Secondo il brano sulla ripartenza dopo la pandemia, da quanto tempo avevamo smesso di andare a Messa per preservare la nostra pigrizia?

• [BRANO DELL'ESERCIZIO]:
# # # #

L’errore di fondo consiste nel credere che l’Italia, l’Europa e il mondo siano stati bloccati dalla pandemia ed ora occorra ripartire. Sbagliato o, meglio, non del tutto vero, nel senso che, ben prima del lockdown governativo, s’era instaurato un lockdown spirituale – a base di individualismo e, in definitiva, disperazione – rispetto al quale il confinamento domestico non ne è stato che il completamento. Se infatti è vero che da settimane ci hanno impedito di andare a Messa per preservare la nostra salute (cosa non senza verità), è altrettanto indiscutibile che già da decenni avevamo smesso di andarci per preservare la nostra pigrizia (cosa con troppa verità).

Motivo per cui – senza sperare che ce lo chiedano Giuseppe Conte e Rocco Casalino – spetta a noi capire che, da domani, la ripartenza sarà cristiana o non sarà. Perché, scusate tanto, ma per spronarci a tornare a lavorare, produrre e consumare bastano e avanzano Kim Jong-un o un qualsiasi dittatoruncolo comunista. Invece qui non si tratta di tornare a lavorare, produrre e consumare: qui si tratta di tornare a vivere, di tornare a sperare; e se per qualcuno sperare significa attendere, che so, un nuovo summit europeo, si accomodi. Per me la faccenda resta molto diversa, con il suo alfa e il suo omega in quella fede messa fra parentesi la quale non ci può essere ripartenza per il semplice fatto che non c’è direzione.

# # # #

Elementi da una fonte di dati:
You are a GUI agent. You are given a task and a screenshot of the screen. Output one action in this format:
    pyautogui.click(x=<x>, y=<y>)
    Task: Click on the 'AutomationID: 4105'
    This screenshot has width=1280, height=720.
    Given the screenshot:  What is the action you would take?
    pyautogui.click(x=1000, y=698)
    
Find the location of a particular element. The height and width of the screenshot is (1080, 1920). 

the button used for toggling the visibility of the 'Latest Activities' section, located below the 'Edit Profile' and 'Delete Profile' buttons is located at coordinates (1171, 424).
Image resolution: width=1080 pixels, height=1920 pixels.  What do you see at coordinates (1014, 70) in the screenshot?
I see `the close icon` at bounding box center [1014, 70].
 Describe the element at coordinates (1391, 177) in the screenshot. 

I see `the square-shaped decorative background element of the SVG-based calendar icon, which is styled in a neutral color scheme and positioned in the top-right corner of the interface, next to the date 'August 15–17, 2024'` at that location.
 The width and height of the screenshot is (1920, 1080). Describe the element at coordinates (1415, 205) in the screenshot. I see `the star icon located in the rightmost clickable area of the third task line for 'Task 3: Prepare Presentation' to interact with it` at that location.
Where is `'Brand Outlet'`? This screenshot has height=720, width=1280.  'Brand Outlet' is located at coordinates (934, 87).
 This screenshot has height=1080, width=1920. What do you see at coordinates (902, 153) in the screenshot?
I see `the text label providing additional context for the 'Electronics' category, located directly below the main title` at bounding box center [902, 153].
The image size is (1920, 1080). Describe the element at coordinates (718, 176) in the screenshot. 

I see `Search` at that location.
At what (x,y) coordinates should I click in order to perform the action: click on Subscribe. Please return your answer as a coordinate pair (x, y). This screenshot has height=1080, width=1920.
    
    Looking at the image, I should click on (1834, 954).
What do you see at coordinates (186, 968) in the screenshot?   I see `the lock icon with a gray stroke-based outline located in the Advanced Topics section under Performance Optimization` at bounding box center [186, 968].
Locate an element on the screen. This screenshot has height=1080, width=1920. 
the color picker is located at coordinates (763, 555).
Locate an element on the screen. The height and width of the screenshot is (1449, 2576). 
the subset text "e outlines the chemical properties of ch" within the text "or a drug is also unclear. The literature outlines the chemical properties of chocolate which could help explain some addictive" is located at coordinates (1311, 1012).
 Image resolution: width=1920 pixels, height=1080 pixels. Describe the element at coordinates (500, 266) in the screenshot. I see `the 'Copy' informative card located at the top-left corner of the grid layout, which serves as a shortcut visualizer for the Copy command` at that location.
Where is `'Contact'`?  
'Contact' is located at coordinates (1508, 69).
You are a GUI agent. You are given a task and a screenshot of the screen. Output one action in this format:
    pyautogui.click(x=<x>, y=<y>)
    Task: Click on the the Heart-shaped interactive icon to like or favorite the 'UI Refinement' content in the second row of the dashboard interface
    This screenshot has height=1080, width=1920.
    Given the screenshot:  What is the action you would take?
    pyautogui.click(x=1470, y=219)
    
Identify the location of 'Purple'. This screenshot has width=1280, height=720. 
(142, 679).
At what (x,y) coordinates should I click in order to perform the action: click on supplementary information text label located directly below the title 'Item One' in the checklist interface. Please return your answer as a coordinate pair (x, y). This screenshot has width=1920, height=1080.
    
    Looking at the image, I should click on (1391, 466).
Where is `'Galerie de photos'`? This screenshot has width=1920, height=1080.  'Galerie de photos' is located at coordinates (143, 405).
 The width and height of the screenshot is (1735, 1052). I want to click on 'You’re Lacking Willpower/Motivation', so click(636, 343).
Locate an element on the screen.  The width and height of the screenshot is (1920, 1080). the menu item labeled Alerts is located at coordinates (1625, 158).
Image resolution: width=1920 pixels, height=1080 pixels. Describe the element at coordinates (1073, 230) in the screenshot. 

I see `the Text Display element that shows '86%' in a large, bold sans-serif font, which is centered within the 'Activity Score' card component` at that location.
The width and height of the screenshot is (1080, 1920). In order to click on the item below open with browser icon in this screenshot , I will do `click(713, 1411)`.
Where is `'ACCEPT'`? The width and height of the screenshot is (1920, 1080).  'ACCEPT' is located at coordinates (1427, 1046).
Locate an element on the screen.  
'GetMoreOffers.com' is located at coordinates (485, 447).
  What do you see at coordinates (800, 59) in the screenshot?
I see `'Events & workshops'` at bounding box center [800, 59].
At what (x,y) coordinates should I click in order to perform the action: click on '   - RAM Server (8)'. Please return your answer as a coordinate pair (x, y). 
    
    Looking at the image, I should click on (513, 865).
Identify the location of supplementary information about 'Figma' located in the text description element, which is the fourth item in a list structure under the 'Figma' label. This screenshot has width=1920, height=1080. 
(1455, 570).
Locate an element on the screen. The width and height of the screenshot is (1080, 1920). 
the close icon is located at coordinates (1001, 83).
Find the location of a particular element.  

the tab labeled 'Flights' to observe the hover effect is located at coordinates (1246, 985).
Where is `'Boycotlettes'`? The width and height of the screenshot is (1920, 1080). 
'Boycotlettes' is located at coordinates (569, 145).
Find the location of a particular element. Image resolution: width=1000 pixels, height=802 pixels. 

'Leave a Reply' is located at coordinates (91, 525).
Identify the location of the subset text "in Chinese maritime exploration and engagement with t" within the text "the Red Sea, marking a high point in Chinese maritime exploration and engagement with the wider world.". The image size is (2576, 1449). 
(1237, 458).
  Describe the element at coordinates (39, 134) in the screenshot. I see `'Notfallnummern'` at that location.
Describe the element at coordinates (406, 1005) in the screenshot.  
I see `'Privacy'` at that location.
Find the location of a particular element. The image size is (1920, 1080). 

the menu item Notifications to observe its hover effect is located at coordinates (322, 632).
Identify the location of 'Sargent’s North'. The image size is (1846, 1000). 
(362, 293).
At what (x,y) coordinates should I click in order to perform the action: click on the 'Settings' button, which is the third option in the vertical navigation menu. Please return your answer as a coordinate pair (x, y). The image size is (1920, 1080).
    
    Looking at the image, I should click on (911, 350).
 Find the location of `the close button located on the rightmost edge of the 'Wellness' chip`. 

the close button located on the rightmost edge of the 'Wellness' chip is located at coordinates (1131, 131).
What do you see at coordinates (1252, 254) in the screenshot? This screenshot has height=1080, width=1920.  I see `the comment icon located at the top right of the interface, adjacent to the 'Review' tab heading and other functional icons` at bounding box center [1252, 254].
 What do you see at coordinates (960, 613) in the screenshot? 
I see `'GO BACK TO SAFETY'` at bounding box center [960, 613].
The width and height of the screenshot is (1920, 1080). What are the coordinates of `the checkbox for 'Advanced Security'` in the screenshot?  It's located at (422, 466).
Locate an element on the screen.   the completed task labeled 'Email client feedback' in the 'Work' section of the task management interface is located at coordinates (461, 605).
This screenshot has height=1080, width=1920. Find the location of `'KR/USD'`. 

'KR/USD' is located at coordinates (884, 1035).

# # # #

• [RISPOSTA]:
Da decenni.